ACME-DNS requires a JSON file to authenticate. Issue curl -X POST https://auth.acme-dns.io/register > acme-dns.json
to
get the JSON file, which can then be linked to the Caddyfile.
My example below uses ‘jamoo.dev’ for the domain. As you do not own this domain, you should use a domain you do own.
The below matcher and handler syntax is used to have fewer domain validation requests. This issues two: one for “melfina.jamoo.dev” and one for “*.melfina.jamoo.dev”, instead of one per host.
As I’m running a fairly large number of hosts, it’s better from a rate-limiting perspective (and a service liveness perspective, as DNS challenges can take up to 5 minutes!) to request one cert for all subdomains. We also need one for the “root” subdomain, which is unavoidable.
Your Caddyfile should look like:
# acme-dns, see https://caddy.community/t/namecheap-with-acme-dns-provider/18944
# named matchers are used here to have one DNS challenge for the entire domain, and then use it for all subdomains.
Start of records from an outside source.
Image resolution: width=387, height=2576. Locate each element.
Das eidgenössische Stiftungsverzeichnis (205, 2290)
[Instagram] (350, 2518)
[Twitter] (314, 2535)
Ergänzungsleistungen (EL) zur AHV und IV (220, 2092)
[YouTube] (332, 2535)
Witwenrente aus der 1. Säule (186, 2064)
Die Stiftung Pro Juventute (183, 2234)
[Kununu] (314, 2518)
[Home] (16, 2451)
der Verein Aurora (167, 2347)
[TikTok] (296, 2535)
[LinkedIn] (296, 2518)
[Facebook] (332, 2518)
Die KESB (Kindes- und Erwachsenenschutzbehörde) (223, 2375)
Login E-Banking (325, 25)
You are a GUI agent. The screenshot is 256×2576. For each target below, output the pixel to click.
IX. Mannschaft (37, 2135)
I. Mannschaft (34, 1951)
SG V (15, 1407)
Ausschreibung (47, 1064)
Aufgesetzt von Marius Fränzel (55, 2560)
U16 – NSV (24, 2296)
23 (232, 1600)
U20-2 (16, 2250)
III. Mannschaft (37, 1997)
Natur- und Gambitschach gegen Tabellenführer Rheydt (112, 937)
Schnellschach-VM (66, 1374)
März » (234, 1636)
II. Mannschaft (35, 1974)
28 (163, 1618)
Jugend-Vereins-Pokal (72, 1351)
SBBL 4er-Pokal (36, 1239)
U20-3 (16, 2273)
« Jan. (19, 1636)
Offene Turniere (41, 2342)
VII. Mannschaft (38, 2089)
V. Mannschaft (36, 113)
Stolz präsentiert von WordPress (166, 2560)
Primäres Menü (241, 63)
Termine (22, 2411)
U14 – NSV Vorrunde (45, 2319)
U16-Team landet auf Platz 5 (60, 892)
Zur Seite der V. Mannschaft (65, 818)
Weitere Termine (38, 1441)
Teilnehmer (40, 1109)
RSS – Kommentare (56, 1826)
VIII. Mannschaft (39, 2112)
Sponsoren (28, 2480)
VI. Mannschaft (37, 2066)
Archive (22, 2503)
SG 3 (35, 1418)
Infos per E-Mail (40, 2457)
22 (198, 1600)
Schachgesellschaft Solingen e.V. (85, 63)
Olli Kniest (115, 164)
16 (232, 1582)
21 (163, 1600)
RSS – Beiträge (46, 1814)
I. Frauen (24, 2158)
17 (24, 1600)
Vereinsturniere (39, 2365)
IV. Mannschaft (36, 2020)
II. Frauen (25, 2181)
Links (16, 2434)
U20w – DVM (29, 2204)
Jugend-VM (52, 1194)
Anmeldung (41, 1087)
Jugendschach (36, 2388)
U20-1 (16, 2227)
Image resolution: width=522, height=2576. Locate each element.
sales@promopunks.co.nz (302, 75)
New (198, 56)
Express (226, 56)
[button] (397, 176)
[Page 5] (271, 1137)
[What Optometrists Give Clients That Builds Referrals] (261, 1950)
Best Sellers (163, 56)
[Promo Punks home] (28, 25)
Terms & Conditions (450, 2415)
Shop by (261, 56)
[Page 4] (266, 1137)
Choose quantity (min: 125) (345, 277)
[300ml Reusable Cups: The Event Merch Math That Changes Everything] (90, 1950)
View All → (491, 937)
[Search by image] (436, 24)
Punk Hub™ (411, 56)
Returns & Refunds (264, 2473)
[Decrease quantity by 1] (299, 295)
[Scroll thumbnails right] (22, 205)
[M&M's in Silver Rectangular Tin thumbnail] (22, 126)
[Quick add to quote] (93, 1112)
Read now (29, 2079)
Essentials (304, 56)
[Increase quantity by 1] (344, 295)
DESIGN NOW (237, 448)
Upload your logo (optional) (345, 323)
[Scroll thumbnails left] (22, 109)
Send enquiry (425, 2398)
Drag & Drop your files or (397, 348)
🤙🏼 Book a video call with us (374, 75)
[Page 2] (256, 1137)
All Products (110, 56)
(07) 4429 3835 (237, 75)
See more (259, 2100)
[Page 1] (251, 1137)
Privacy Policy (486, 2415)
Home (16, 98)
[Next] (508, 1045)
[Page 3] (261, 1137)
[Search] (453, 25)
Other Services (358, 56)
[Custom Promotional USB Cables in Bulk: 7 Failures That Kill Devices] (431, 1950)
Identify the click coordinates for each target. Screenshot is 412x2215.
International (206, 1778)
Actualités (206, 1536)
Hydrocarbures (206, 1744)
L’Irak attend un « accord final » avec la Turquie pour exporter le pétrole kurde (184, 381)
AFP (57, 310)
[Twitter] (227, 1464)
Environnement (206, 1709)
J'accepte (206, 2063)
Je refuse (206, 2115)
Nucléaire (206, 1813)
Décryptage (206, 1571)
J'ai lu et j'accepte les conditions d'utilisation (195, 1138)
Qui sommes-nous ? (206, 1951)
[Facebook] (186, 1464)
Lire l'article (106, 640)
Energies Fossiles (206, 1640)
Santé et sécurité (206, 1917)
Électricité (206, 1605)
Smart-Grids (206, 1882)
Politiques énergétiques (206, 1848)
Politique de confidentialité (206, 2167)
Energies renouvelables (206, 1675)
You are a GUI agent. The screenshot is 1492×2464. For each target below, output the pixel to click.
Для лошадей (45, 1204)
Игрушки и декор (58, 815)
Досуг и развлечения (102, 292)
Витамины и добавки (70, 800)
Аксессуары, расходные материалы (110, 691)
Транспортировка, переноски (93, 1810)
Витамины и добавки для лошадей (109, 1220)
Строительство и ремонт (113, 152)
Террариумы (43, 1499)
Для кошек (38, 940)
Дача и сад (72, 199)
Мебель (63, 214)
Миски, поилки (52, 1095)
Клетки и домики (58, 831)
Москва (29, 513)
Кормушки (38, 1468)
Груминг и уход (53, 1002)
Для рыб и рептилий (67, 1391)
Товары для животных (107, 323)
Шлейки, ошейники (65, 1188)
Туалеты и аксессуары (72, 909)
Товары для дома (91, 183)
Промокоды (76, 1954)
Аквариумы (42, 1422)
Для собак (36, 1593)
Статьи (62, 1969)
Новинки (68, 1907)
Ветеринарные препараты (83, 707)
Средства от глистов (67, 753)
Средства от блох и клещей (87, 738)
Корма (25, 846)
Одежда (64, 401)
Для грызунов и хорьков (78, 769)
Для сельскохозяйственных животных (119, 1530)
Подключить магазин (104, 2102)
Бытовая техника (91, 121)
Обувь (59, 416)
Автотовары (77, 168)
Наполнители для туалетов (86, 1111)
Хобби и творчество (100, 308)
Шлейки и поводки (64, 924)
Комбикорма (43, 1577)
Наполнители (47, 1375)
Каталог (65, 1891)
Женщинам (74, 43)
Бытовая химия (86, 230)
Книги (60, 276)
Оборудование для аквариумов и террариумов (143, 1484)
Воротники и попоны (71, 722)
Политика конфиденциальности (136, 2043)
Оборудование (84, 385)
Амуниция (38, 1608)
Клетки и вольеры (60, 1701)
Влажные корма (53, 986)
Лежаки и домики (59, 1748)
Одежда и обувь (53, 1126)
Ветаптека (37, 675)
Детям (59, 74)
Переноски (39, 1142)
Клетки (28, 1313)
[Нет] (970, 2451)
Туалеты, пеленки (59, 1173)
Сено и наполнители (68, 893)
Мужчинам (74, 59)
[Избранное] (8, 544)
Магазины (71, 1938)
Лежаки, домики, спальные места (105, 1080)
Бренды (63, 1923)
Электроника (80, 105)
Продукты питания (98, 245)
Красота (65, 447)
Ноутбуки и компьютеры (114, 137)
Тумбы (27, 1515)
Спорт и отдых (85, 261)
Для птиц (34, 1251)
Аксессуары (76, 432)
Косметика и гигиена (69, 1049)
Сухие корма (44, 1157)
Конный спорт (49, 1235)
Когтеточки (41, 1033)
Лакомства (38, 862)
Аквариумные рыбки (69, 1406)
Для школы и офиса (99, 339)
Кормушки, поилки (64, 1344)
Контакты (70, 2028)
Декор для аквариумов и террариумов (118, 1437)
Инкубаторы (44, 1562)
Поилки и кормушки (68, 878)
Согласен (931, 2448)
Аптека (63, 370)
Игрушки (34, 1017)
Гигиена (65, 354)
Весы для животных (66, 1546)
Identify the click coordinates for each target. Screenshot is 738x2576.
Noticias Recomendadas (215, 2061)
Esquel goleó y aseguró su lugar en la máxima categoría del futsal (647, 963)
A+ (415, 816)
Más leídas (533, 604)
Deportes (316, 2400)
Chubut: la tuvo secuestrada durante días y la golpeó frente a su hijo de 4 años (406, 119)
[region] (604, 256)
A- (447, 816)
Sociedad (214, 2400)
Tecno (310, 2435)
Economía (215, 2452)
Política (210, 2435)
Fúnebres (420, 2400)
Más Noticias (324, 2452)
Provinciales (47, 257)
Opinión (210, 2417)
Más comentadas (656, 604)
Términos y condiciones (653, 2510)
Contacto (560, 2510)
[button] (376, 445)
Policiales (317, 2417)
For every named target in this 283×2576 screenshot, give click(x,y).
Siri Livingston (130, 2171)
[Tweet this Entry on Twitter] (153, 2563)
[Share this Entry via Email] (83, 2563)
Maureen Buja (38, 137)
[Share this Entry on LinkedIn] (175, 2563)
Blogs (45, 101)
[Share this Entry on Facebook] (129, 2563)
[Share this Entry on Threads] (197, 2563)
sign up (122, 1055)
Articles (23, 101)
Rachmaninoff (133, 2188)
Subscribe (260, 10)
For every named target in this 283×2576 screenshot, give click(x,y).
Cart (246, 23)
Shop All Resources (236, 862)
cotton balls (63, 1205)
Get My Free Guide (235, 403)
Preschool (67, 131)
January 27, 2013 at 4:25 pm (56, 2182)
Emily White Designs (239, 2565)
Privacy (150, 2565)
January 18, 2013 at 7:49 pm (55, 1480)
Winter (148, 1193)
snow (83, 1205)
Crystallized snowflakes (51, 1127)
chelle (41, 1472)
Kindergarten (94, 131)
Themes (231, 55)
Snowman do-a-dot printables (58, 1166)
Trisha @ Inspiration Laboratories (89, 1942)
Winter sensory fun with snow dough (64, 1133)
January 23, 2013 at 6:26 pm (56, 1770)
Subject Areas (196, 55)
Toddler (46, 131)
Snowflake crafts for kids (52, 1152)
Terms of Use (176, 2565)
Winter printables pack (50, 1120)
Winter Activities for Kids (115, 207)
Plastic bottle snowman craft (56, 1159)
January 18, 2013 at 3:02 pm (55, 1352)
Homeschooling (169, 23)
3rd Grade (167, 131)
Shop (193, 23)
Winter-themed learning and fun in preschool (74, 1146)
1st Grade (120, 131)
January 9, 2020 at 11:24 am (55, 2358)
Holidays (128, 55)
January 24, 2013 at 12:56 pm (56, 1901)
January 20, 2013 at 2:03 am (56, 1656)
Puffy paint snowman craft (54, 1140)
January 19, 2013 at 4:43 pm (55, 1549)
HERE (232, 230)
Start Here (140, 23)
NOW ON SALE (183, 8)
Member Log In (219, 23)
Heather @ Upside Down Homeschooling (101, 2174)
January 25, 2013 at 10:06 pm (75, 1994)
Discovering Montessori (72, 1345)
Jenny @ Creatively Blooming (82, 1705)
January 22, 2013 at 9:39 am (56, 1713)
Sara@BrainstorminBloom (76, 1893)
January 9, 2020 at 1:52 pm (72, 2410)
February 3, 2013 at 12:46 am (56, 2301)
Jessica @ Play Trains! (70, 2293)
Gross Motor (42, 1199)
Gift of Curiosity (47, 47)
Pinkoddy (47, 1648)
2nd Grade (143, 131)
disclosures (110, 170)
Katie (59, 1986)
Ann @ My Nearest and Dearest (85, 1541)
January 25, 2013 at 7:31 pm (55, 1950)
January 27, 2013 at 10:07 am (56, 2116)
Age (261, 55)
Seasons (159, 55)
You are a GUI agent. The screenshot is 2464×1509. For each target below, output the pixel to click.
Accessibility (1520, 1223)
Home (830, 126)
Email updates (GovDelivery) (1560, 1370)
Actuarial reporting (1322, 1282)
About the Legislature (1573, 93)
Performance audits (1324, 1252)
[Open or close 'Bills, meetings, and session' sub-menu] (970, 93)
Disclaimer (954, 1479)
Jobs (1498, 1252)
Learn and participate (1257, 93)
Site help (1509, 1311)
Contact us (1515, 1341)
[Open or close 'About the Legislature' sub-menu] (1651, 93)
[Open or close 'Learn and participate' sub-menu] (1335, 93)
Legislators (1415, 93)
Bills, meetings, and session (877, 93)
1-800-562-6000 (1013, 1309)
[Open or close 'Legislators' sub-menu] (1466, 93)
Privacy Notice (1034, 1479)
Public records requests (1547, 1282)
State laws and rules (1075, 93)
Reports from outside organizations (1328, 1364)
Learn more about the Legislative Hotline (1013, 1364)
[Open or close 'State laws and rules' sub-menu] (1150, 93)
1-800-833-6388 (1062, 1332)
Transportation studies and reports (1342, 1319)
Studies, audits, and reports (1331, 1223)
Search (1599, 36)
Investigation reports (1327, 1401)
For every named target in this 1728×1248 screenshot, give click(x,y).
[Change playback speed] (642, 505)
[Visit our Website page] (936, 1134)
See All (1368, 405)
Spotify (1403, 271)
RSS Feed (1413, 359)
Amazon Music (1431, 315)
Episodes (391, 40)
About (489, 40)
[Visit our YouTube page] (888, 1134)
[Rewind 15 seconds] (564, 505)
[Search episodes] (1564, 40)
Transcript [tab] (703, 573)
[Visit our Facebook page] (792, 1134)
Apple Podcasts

melfina.jamoo.dev, *.melfina.jamoo.dev {
tls {
dns acmedns /etc/caddy/acme-dns.json
}
@matcher1 {
host host.melfina.jamoo.dev
}
handler @matcher1 {
reverse_proxy service1:1234
}
@matcher2 {
host thing2.melfina.jamoo.dev
}
handler @matcher2 {
reverse_proxy service2:12555
}
}
Run caddy validate
in /etc/caddy to verify. If you get an error about JSON terminating too soon, it didn’t find the
Caddyfile. There might also be a param to determine file location, but you can also cd
into the target directory.
Then use systemctl reload caddy
to reboot.
curl -v host.melfina.jamoo.dev
to verify TLS certificate validity.
First, check dig _acme-challenge.melfina.jamoo.dev TXT @8.8.8.8
to see if the challenge is being served. If it is, check
dig melfina.jamoo.dev SOA
to determine the actual authoritative server. Mine was 100.100.100.100, from namecheap.
Namecheap did publish to 8.8.8.8, but did not resolve CNAMEs for TXTs on their own nameserver. For shame.
I switched to Cloudflare, and this problem went away. Don’t use namecheap dns, I guess?